**Information supplied**.

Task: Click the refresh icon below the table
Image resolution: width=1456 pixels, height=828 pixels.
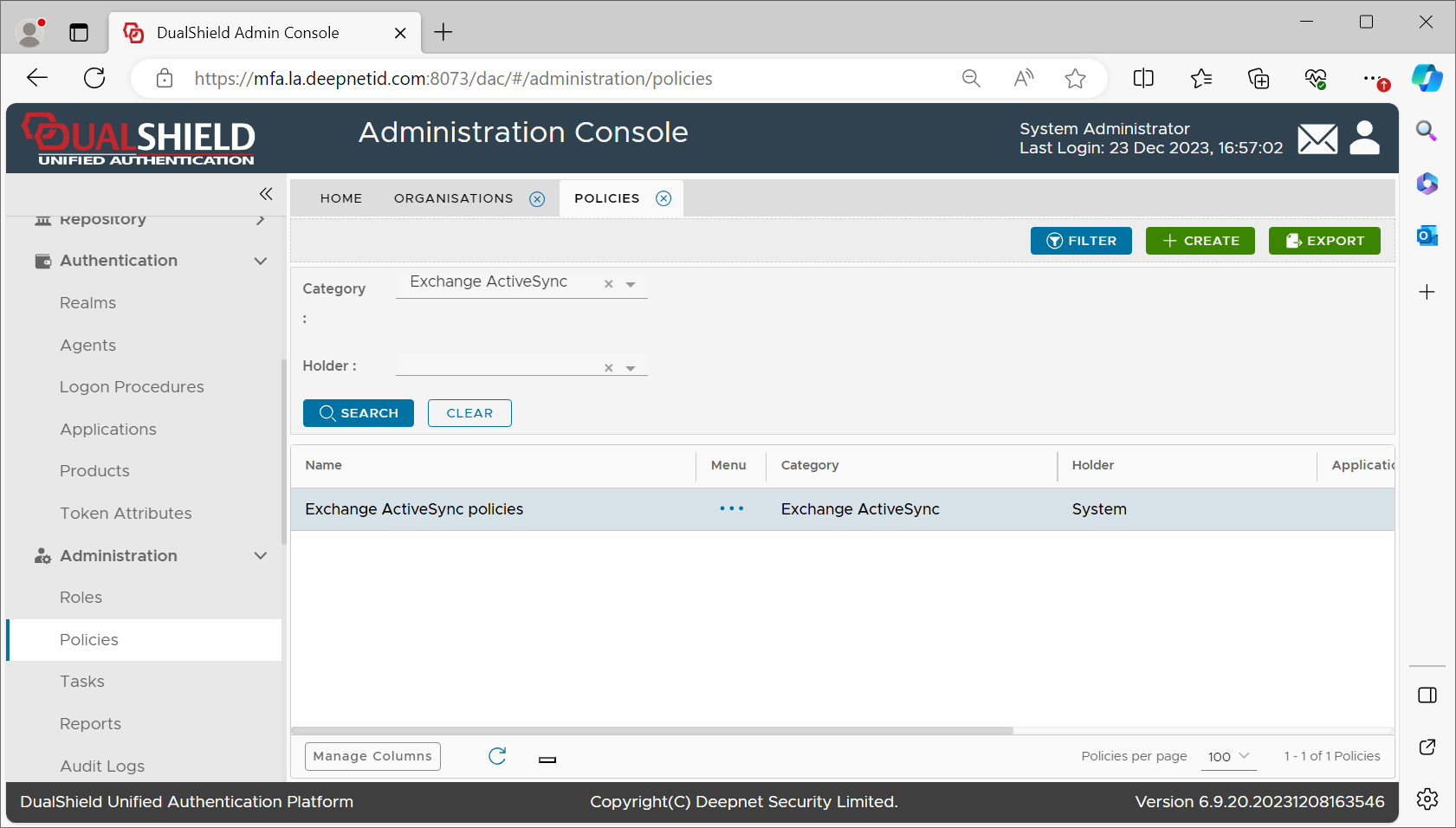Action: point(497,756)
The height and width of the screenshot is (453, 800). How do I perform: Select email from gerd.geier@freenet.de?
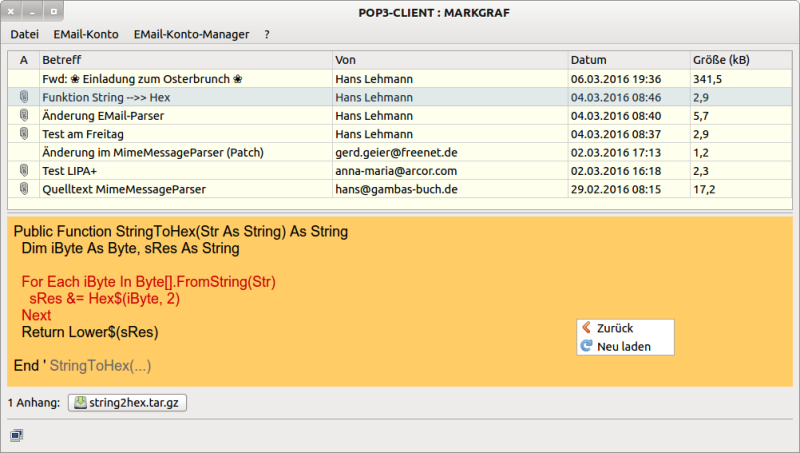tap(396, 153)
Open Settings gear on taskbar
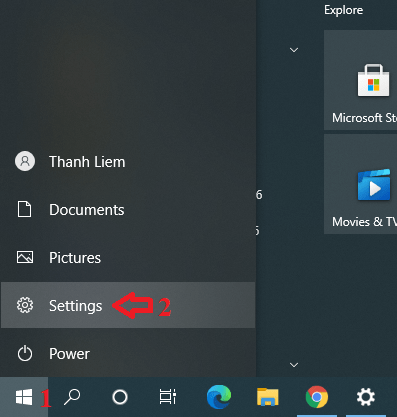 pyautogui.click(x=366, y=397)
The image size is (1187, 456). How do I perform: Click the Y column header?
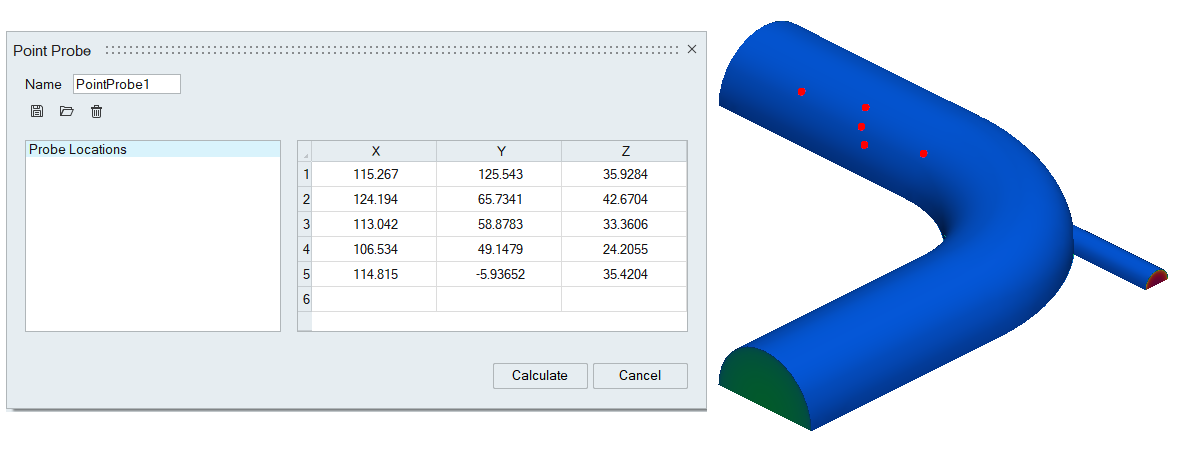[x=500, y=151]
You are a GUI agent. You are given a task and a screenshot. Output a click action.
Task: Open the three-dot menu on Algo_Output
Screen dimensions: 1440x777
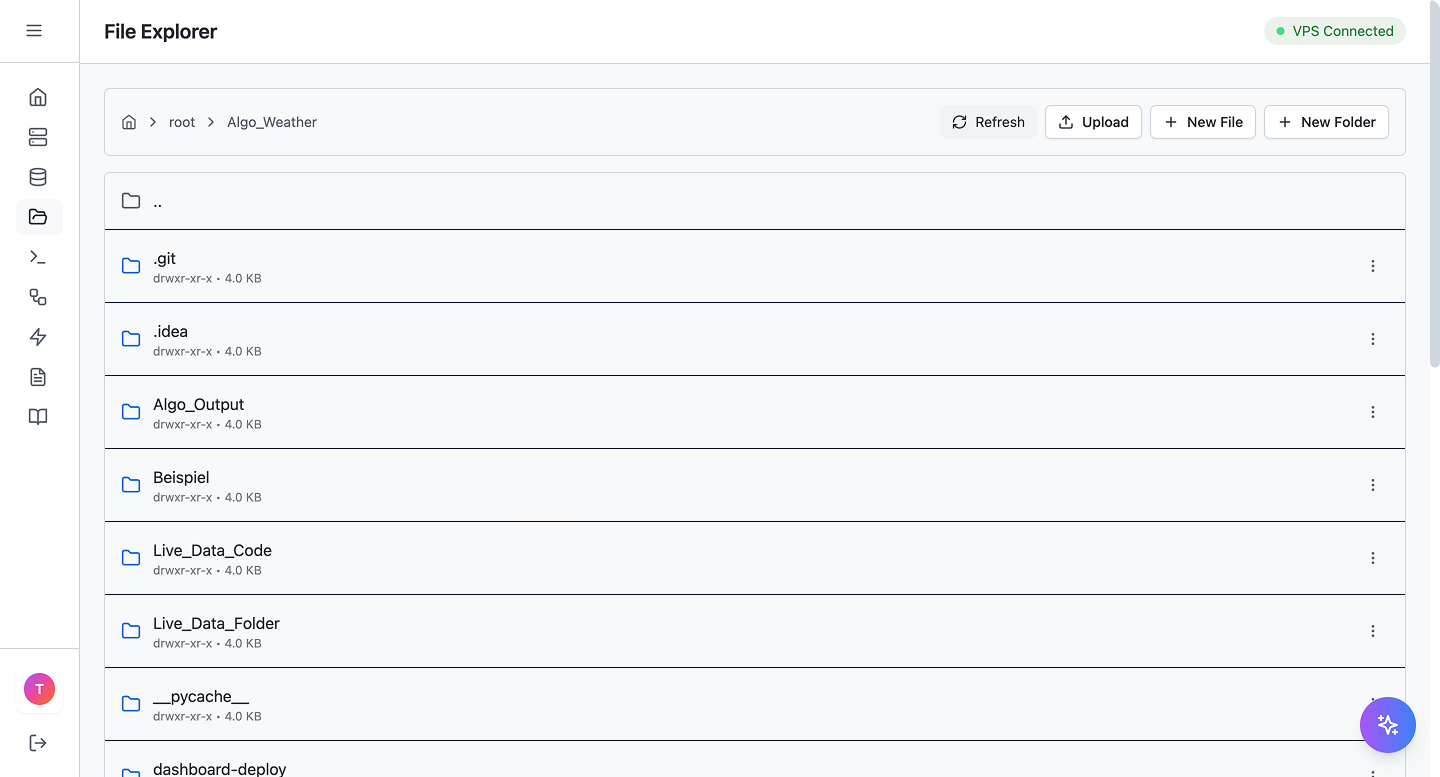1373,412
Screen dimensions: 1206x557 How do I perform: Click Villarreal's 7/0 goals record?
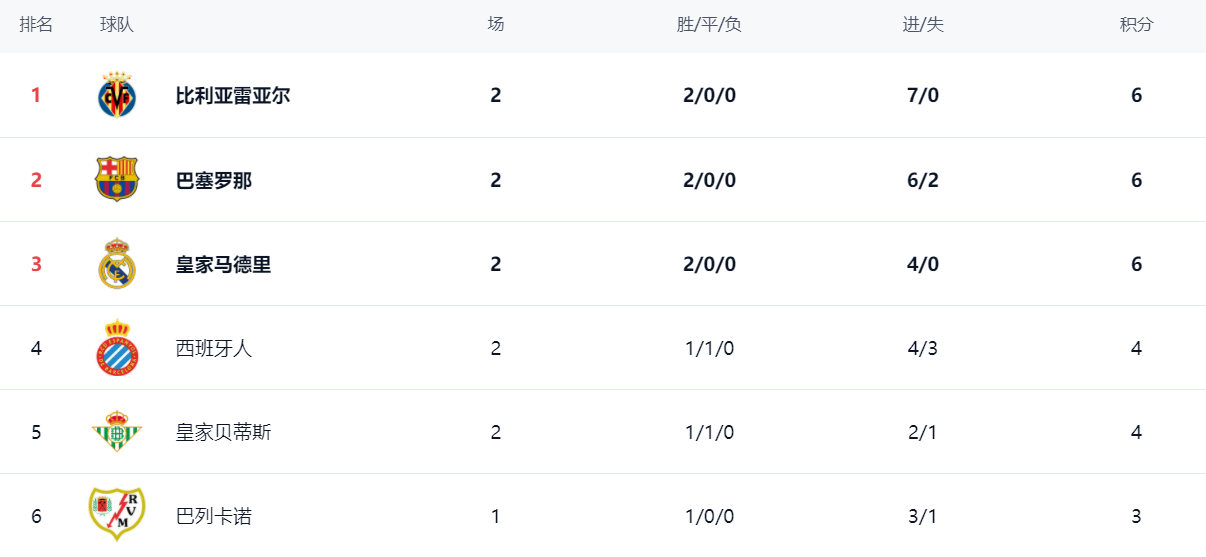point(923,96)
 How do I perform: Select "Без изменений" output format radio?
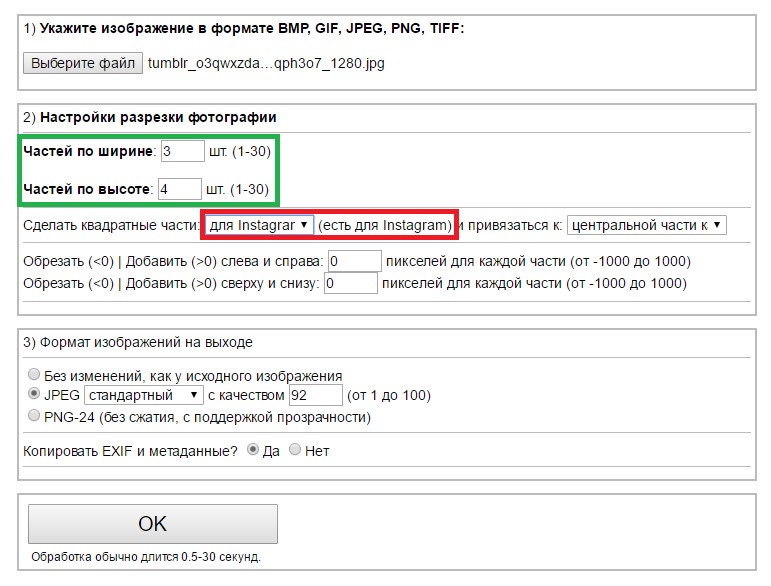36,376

**Task to complete**.
Starting with the line that contains "You are a GUI" and ending with the last line of the data above, transcribe exactly those lines and no others, without pictures.

**Finished task**.
You are a GUI agent. You are given a task and a screenshot. Output a click action.
Task: Open the three-dot menu on Algo_Output
Screen dimensions: 1440x777
1373,412
Screen dimensions: 1206x557 How do I perform: Click Villarreal's 7/0 goals record?
point(923,96)
 How do I perform: Select "Без изменений" output format radio?
36,376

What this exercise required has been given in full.